Uma gangorra jamais ficará com os dois lados na mesma
posição, a não ser que algo suficientemente forte posicione-se no centro dela e
a equilibre. Caso contrário, sempre haverá um lado em cima e outro lado
embaixo. Essa simples lógica me veio à mente quando com vinte e tantos anos me
distraí juntamente com dois amigos a brincar de subir e descer numa gangorra.
Era uma linda manhã de domingo, inverno de 2013, ainda estava cedo quando deixamos
o hotel e decidimos por passear sem rumo com nosso espírito aventureiro de
turistas pelas ruas de Montevideo. Sem mapas ou guia turístico, seguimos nosso
passeio. Tudo era muito encantador, as folhas secas espalhadas pelas ruas
uniam-se às construções de arquitetura charmosa e preservada e trazia uma
paisagem com ar de Europa. A beleza dos edifícios que estampavam em seus
detalhes vestígios do passado histórico nos enchia os olhos.
O dia estava muito
frio, principalmente pra nós, brasileiros desacostumados com temperaturas tão
baixas.
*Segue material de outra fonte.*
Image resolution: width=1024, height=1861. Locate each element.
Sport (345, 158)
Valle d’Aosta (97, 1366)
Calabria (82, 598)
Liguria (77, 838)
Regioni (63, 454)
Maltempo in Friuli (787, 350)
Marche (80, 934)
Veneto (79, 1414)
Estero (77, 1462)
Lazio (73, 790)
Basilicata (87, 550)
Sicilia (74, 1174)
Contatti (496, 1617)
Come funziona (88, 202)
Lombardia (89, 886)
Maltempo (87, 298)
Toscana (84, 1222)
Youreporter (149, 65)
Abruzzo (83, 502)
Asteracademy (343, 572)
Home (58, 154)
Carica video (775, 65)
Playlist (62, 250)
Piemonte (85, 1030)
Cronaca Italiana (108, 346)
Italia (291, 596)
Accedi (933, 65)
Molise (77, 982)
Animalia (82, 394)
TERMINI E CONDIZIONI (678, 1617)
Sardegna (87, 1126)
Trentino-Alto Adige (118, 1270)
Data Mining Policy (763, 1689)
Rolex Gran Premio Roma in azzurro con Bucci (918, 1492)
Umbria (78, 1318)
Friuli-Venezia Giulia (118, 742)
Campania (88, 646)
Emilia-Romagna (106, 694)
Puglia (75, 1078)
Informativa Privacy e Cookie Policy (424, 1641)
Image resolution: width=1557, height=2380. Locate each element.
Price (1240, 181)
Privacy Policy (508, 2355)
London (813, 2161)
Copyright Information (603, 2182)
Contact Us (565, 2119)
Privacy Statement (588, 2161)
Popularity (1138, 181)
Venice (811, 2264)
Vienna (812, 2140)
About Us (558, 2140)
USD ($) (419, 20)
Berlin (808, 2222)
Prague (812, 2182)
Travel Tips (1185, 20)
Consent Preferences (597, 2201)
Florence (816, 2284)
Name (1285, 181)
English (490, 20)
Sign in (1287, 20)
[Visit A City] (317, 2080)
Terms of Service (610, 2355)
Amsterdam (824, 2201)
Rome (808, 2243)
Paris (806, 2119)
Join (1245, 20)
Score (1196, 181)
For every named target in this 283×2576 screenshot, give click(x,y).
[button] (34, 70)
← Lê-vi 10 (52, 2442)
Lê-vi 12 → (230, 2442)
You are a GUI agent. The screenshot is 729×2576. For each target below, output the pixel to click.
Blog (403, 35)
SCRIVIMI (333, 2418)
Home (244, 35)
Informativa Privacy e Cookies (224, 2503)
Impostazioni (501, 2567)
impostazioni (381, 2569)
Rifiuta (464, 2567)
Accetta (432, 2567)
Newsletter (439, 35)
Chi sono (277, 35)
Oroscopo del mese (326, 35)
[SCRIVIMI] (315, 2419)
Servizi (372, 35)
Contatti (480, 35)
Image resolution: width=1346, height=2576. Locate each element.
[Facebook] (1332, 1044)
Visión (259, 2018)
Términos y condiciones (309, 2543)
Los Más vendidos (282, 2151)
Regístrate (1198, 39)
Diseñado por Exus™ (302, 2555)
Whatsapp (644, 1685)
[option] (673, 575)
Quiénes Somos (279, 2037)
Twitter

Ventava bastante na capital do Uruguay e logo a chuva fina começou a
cair lentamente; andamos algumas quadras e estávamos diante de prédios antigos
e espaçosos com grandes gramados à frente que beiravam as Ramblas – avenidas
largas e extensas que contornam a costa de Montevideo. Estava pouco movimentada
e assim, atravessamos a avenida de braços abertos sentindo a sensação de
liberdade que o lugar proporcionava.
Já do outro lado estávamos nós na Praça República
Argentina, um espaço amplo, sem muitas árvores, com gramas verdes e macias. Um
paredão de pedras separava a avenida da pequena praia do Rio de la Plata. Ali
havia poucas pessoas, alguns cães brincavam com seus donos na areia e corriam eufóricos
de um lado para outro, na calçada alguns pombos ciscavam distraidamente sem se
importarem com quem ali passava, o horizonte ao mesmo tempo em que distante,
parecia estar muito próximo. Embora que fôssemos bastante familiarizados com
praias, não podíamos deixar de eternizar aquele momento, e assim, cada um com
sua câmera fazia belos registros, com todas as poses e sorrisos, de todos os
ângulos.
Um pouco mais a frente um parque para crianças
completamente ausente de pequenos, pareceu nos convidar a brincar. A
simplicidade e aconchego do lugar nos impulsionou a viver por instantes a
beleza da infância, afinal, naquela manhã os brinquedos eram todos nossos. Não
nos incomodou o fato de que talvez alguns ‘adultos’ ririam da situação, até
porque, não conhecíamos ninguém e ninguém nos conhecia. Sem hesitar, nos entregamos à diversão.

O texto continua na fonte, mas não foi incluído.